- **What to work on**
Arrange the stretch of the listing from the line containing "The height and width of the screenshot is (777, 707)." through the line containing "Action: 310,60" as a numbered list, leaving out blank lines.

- **Provided records**
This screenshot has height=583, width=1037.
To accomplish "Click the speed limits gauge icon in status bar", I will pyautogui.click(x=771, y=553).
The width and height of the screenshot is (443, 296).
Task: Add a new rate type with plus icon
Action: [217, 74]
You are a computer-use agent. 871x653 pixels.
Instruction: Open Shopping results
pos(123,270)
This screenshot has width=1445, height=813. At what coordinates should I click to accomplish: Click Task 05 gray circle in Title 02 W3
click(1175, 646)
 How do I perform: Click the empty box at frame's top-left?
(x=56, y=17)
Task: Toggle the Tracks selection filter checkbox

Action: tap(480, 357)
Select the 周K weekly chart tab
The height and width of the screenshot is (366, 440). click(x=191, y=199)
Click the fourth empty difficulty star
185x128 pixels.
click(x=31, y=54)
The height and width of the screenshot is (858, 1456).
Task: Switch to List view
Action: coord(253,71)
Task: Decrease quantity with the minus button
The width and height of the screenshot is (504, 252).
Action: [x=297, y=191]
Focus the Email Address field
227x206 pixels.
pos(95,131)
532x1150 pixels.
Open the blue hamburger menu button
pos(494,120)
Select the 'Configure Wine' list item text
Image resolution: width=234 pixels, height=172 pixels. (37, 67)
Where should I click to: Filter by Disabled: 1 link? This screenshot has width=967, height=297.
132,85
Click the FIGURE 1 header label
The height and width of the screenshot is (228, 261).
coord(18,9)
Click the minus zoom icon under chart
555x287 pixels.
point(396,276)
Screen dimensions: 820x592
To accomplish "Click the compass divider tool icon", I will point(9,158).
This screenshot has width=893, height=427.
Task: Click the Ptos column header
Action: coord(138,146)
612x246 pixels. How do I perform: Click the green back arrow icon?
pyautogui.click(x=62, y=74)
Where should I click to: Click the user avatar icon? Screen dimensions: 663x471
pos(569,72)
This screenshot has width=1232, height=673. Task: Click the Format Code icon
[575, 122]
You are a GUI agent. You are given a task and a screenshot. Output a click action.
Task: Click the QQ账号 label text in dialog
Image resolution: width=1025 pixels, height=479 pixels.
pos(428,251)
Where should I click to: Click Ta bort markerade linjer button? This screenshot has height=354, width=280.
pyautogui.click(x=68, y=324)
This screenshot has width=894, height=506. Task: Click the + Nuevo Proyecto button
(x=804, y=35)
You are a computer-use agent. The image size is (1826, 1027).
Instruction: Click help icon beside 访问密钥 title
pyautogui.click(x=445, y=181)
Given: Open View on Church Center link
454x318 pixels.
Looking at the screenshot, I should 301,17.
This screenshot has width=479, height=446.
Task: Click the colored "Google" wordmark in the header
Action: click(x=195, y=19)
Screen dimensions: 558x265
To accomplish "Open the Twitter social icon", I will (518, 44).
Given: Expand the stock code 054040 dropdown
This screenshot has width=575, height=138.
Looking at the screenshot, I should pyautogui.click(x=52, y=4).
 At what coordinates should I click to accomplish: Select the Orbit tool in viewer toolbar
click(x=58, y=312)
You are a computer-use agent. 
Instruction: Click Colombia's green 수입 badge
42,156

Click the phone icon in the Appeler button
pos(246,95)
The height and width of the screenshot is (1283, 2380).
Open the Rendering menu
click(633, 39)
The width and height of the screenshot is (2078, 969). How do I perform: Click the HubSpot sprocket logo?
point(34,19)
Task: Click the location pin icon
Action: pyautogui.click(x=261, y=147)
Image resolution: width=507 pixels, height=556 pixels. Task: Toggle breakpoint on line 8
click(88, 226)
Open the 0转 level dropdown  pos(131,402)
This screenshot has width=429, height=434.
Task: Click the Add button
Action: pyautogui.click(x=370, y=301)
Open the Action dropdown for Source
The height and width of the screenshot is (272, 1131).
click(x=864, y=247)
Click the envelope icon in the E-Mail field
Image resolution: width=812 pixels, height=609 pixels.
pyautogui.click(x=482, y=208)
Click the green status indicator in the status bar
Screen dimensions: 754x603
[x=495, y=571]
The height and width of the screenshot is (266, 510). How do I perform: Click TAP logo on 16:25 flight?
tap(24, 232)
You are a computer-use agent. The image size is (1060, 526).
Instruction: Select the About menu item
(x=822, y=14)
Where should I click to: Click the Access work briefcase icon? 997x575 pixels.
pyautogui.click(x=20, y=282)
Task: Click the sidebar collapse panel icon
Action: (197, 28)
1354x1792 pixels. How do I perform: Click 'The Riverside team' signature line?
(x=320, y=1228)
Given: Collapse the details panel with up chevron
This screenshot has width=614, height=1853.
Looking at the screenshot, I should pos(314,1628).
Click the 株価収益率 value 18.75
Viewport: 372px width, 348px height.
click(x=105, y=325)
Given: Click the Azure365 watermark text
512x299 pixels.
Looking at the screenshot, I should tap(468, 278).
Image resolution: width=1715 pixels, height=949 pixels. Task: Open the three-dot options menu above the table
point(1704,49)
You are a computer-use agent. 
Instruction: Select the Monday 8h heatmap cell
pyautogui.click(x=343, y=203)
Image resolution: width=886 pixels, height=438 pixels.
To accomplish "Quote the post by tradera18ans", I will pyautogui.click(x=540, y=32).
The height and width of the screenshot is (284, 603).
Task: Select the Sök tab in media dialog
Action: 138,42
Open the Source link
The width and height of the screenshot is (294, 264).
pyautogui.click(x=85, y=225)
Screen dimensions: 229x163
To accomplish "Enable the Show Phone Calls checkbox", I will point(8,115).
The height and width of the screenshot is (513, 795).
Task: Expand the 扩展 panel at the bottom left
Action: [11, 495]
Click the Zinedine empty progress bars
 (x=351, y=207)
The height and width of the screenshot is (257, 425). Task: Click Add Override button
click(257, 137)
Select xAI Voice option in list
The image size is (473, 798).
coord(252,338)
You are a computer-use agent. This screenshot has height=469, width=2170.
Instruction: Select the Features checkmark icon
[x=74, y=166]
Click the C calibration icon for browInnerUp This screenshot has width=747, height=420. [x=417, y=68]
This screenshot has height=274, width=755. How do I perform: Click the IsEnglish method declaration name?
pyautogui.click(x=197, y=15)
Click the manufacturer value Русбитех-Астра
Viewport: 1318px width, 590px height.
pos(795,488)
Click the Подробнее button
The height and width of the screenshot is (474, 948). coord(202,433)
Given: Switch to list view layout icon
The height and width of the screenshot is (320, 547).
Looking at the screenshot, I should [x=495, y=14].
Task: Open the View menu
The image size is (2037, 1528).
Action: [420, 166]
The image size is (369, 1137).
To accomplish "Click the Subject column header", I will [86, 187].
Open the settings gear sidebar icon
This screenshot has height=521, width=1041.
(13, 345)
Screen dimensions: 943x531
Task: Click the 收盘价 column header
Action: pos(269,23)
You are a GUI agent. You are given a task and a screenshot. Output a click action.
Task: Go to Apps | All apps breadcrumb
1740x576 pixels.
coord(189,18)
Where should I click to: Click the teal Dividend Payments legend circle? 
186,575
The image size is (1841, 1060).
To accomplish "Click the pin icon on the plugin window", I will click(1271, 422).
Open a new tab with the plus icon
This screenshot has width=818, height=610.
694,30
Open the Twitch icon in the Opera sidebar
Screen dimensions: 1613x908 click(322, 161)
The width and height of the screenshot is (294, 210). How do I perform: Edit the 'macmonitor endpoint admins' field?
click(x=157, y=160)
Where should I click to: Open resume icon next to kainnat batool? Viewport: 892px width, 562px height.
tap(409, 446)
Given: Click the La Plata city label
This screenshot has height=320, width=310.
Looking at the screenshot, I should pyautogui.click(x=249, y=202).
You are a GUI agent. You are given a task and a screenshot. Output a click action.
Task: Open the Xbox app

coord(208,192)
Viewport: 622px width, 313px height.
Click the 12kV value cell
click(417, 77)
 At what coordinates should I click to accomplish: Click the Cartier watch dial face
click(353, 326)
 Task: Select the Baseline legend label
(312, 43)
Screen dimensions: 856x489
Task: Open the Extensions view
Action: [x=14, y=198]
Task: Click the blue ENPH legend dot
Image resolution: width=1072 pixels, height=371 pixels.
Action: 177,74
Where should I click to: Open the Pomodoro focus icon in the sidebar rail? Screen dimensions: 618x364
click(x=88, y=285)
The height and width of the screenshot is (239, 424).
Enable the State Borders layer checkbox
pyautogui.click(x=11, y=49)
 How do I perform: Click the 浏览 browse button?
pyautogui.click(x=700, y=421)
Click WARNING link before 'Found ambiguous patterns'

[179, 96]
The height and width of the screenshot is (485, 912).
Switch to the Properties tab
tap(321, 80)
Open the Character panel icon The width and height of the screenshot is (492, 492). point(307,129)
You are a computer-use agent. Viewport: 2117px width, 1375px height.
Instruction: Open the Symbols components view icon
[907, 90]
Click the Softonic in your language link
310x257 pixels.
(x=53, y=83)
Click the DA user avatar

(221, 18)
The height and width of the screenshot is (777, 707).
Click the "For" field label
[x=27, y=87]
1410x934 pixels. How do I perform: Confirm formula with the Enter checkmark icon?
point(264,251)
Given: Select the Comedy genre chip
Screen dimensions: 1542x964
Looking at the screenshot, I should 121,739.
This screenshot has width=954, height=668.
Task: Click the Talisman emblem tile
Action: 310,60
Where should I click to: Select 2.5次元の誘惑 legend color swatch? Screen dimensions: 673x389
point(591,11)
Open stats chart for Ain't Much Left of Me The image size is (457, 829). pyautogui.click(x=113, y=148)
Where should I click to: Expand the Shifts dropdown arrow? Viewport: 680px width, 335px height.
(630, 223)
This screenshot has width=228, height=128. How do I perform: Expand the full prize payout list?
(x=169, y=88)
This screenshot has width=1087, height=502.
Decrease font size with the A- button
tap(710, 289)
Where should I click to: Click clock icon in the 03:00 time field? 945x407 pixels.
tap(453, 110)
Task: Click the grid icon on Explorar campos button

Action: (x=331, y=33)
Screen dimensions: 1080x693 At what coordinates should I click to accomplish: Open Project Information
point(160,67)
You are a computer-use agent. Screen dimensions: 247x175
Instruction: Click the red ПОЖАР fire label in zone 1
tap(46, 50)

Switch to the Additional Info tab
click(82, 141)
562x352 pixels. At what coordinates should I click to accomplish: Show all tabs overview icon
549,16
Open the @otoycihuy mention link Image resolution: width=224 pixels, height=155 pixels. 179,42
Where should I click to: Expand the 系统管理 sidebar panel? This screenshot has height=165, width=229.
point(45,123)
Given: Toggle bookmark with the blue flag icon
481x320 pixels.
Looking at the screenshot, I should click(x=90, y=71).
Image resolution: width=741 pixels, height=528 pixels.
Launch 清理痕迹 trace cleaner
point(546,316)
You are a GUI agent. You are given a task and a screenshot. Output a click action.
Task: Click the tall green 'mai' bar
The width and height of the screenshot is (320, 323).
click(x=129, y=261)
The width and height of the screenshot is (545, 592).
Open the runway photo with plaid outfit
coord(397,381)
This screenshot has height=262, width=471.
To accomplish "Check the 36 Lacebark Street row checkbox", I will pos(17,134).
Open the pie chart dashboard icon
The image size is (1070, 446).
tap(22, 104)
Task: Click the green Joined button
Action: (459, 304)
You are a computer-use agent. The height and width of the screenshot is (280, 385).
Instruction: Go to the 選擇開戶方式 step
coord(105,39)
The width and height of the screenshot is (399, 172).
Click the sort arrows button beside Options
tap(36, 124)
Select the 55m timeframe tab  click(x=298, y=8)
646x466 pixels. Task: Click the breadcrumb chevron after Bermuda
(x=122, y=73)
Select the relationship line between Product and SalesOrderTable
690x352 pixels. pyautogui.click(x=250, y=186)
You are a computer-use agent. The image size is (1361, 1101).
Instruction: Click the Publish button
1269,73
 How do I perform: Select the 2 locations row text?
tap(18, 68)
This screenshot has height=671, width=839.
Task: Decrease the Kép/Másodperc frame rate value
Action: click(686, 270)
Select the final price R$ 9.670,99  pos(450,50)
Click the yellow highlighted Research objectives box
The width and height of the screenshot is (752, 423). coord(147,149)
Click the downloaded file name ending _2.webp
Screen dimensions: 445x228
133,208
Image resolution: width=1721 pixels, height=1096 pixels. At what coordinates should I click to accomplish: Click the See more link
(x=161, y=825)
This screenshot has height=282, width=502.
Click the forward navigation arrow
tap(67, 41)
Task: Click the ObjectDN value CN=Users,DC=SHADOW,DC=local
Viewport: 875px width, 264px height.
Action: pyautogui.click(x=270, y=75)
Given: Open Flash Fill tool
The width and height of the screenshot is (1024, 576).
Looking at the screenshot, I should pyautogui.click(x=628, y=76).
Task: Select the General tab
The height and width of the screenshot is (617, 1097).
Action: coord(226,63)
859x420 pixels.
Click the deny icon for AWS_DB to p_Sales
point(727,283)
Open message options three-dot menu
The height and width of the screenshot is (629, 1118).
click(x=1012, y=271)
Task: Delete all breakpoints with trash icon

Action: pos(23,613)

- **Solution**
1. The height and width of the screenshot is (777, 707).
2. Click the "For" field label
3. [x=27, y=87]
4. 1410x934 pixels. How do I perform: Confirm formula with the Enter checkmark icon?
5. point(264,251)
6. Given: Select the Comedy genre chip
7. Screen dimensions: 1542x964
8. Looking at the screenshot, I should 121,739.
9. This screenshot has width=954, height=668.
10. Task: Click the Talisman emblem tile
11. Action: 310,60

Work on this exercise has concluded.